Monday, December 31, 2018

Not-so-cockeyed Optimist


As I grow older, I am appreciating my mother more and more. Among her many attributes, my mother was an inveterate optimist, to the point where I frequently found it very annoying. If a conversation became too depressing or contentious, she would immediately change the topic to something light. I remember my teenage self trying to persuade her that she wasn’t being realistic, that she was in denial about the world around her. To that, she replied that cute puppies were real too.

I came to understand that her optimism was a shield she had developed to survive in a world where she lost her mother at five years old, then was shuffled around from one relative to another. She never had a real home again until she married my father, but even then there was tragedy when her full-term first pregnancy ended with an empty crib. So, she avoided, as much as possible, what was unpleasant or distasteful, and lived to be a happy 96 years old.

I have been very blessed in my life, enduring none of the tragedies my mother did. Still, I am frequently disturbed by what I read and see going on in the world, and as I look at Facebook in the morning, I sometimes despair when I see the children caged at the border, read about the disappearing monarch butterflies, and hear more and more angry, hate-filled speech. I could go on and frequently do, but when I allow myself to wallow in the negative, I become enervated and unable to bring myself to any constructive action.
 
So, as an antidote, I watch crazy pet videos or James Cordon performing musicals with Lin Manuel Miranda and Emily Blunt. It’s not that I am unaware or uncaring, but I need to remind myself that there are things to smile about, that cute puppies are real too.

Friday, December 7, 2018

Pass it On or Pass Away

Kristin LeMay's book I Told My Soul to Sing:Finding God With Emily Dickinson is one of those books it may take me months to finish, as I read it a little at a time to allow myself to consider the big ideas she's discussing. And, as anyone who's read Dickinson's poetry knows, one of her big ideas is death.

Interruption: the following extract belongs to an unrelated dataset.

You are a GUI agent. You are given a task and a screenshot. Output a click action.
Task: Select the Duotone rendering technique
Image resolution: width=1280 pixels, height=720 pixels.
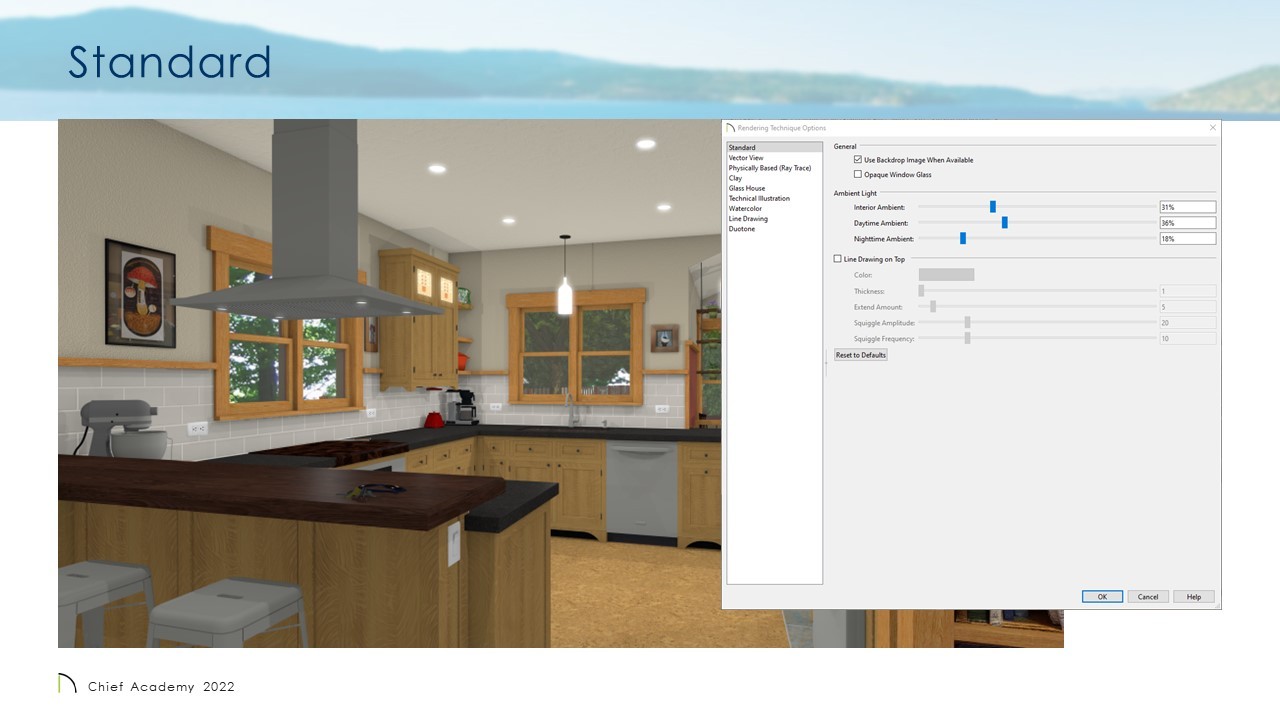pos(742,229)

In each chapter LeMay reflects on one of Dickinson's poems. In her discussion of "Behind me--Dips Eternity"  she says, "Yet rather than mourn that we are finite, Emily marvels here that for a few brief moments of this life, we participate in the infinite." Moments of infinity? Now there's something to ponder.

When I stop to think about my mortality, which is not often, I find it hard to imagine. After all, this consciousness in this physical form is all I have ever experienced. To imagine it ending, though logic tells me it absolutely will, is hard to wrap my mind around. 

It's as if having lived on an island all one's life, we are suddenly asked to consider that we must sail away to another place--far off, unknown, and unseen. We've seen others set off in their little boats, more and more every year, but we really never know where they're going or what the other destination is like.

When LeMay talks about moments of infinity, I think she's talking about brief glimpses we may see of it--moments when the veil seems to part and we catch sight, if only for a second, of a vaster, purer reality.

I think I caught a glimpse of that vastness when I was with my friend Jack when he died. I was sad, of course, but at the same time I was awed by the mystery I had just experienced. At one moment he was there; then the next he was not. His heart and lungs had stopped but he did not disappear  from my life. I still held onto his humor, his dedication to issues of human rights, his stories about his work as a campus cop, and his collection of Betty Grable paraphernalia. His body had stopped "being," but he will existed.

The finiteness of Jack or me or anyone is merely the flesh and bone that confines us. The rest--the love we've shared, the laughs we've engendered, the friendships we've kept--those do not die. Even as those who are left with the memories of the deceased die off, something goes on.

I have tried with my family and friends and students to pass on the love that my parents gave me. I know that some of that will be passed on to others. In that way, we do not pass away, but we pass it on.

As LeMay says, "...life does not end in ashes to ashes and dust to dust, 1830-1886. Instead it moves as a poem does, from miracle to miracle, mystery to mystery."